US 11,755,677 B2
Data mining method, data mining apparatus, electronic device and storage medium
Qin Mao, Beijing (CN); Pei Zou, Beijing (CN); Yue Zhang, Beijing (CN); Yan Liu, Beijing (CN); and Haichao Deng, Beijing (CN)
Assigned to BEIJING BAIDU NETCOM SCIENCE TECHNOLOGY CO., LTD., Beijing (CN)
Filed by Beijing Baidu Netcom Science Technology Co., Ltd., Beijing (CN)
Filed on Dec. 31, 2021, as Appl. No. 17/646,683.
Claims priority of application No. 202110742126.6 (CN), filed on Jun. 30, 2021.
Prior Publication US 2023/0004613 A1, Jan. 5, 2023
Int. Cl. G06F 16/00 (2019.01); G06F 16/9538 (2019.01); G06F 16/955 (2019.01); G06F 16/9537 (2019.01); G06F 16/951 (2019.01); G06F 40/30 (2020.01)

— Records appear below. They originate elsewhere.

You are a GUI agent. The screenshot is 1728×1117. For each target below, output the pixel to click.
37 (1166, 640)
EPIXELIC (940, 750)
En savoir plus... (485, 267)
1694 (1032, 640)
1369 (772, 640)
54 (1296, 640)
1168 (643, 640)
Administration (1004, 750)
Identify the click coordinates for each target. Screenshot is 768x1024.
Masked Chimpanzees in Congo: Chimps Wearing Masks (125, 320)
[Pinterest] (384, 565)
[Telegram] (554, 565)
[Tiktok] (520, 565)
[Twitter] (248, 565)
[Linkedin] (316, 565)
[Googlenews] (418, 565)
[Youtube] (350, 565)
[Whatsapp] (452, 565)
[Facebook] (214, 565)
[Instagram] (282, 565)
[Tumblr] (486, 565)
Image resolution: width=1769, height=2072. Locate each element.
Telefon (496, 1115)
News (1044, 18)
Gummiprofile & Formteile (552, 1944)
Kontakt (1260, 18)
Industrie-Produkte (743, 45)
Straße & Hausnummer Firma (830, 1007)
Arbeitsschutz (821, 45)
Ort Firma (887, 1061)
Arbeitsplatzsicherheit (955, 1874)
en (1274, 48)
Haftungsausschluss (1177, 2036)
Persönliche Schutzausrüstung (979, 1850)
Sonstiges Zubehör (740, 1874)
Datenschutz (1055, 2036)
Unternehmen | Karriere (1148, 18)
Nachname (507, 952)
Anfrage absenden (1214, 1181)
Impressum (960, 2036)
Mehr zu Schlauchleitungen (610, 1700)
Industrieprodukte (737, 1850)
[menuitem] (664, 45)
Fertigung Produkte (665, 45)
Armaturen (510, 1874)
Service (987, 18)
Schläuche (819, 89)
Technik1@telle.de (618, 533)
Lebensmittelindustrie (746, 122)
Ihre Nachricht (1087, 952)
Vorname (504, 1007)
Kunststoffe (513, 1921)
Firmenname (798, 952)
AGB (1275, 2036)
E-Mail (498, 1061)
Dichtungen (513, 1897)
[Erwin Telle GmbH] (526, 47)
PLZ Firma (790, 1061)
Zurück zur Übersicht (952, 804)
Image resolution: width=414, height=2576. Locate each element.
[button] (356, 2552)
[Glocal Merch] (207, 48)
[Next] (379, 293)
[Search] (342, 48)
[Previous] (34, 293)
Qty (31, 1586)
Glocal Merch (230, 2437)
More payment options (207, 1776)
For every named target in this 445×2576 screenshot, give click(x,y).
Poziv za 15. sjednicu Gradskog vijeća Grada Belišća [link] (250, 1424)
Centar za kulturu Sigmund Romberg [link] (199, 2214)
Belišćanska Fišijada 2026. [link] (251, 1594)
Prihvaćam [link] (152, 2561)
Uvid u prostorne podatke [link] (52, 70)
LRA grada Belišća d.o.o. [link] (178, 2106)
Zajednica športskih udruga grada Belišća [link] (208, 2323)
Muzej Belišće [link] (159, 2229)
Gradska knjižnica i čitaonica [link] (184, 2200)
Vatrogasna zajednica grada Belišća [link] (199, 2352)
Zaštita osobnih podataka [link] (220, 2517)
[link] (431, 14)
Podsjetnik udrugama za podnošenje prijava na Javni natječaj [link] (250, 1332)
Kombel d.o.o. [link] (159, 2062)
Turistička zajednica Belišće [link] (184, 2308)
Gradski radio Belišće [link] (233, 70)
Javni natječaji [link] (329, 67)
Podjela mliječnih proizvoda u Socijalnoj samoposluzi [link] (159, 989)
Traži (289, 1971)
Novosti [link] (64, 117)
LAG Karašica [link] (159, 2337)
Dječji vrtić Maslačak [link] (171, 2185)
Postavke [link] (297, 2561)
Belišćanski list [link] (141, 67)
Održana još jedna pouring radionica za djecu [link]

CPC G06F 16/9538 (2019.01) [G06F 16/951 (2019.01); G06F 16/955 (2019.01); G06F 16/9537 (2019.01); G06F 40/30 (2020.01); G06F 2216/03 (2013.01)] 17 Claims
OG exemplary drawing
 
1. A data mining method comprising:
acquiring a current article to be mined;
obtaining information values required for each data identification strategy of a plurality of data identification strategies from the current article, wherein each data identification strategy is used for identifying a preset type of data;
identifying a data type of the current article according to the information values required for each data identification strategy to obtain a data type identification result; and
determining whether the current article belongs to any preset type of data according to the data type identification result;
wherein preset types of the data comprise low quality data, low quality content, and inaccurate sentiment analysis; and obtaining the information values required for each data identification strategy of the plurality of data identification strategies from the current article comprises:
obtaining an article title, an article abstract and an article content from the current article based on a data identification strategy of a low quality data type;
extracting keywords from the current article based on a data identification strategy of a low quality content type; and
obtaining a sentiment polarity label from the current article based on a data identification strategy of an inaccurate sentiment analysis.